Die Zeitung «Cumhuriyet» gehört zu den wenigen Stimmen im Land, die die Politik der türkischen Regierung offen kritisieren. Schon länger war sie im Visier der Justiz. Führende Mitarbeiter der Zeitung sassen wegen «Unterstützung von Terrororganisationen» in Untersuchungshaft.
Am Mittwoch verurteilte das Gericht in Silivri bei Istanbul unter anderem Chefredakteur Murat Sabuncu und den Investigativjournalisten Ahmet Sik zu je siebeneinhalb Jahren Haft. Herausgeber Akin Atalay erhielt über acht Jahre.
Das Gericht sah es als erwiesen an, dass 13 der 18 Angeklagten Terrorgruppen, darunter die Gülen-Bewegung, unterstützt hatten. Das Urteil nach neunmonatigem Verfahren ist noch nicht rechtskräftig. Die Anwälte hatten schon davor angekündigt, Einspruch einzulegen.

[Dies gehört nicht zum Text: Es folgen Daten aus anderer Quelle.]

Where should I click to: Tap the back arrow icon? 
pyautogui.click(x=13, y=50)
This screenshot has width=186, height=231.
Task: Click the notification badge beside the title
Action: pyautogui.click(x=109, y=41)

«Cumhuriyet»-Chefredaktor Sabuncu sprach nach der Urteilsverkündung von einem «Anschlag» auf sämtliche Oppositionellen im Land. Prozessbeobachter zeigten sich überrascht ob der drakonischen Strafen: Sie hatten mildere Urteile erwartet.
Menschenrechts- und Journalistenorganisationen verurteilen die Unterdrückung missliebiger Stimmen. Amnesty International spricht von einer «gezielten Zerschlagung der Zivilgesellschaft»; Reporter ohne Grenzen erklärte, «Cumhuriyet» stehe symbolisch für den «mutigen Kampf gegen die beispiellose Verfolgung kritischer Journalisten in der Türkei»; das International Press Institute liess verlauten: «Über Nachrichten berichten ist kein Terrorismus.»
Die Medien in der Türkei stehen seit langem unter Druck. Nach Angaben der Nichtregierungsorganisation P24 sitzen mehr als 150 Journalisten in der Türkei im Gefängnis.
Auch für Ruth Bossart, SRF-Korrespondentin in der Türkei, sind die Urteile politisch motiviert: «In der heutigen Türkei ist die gesamte Justiz nicht nur stark politisiert, sondern auch ausgedünnt.»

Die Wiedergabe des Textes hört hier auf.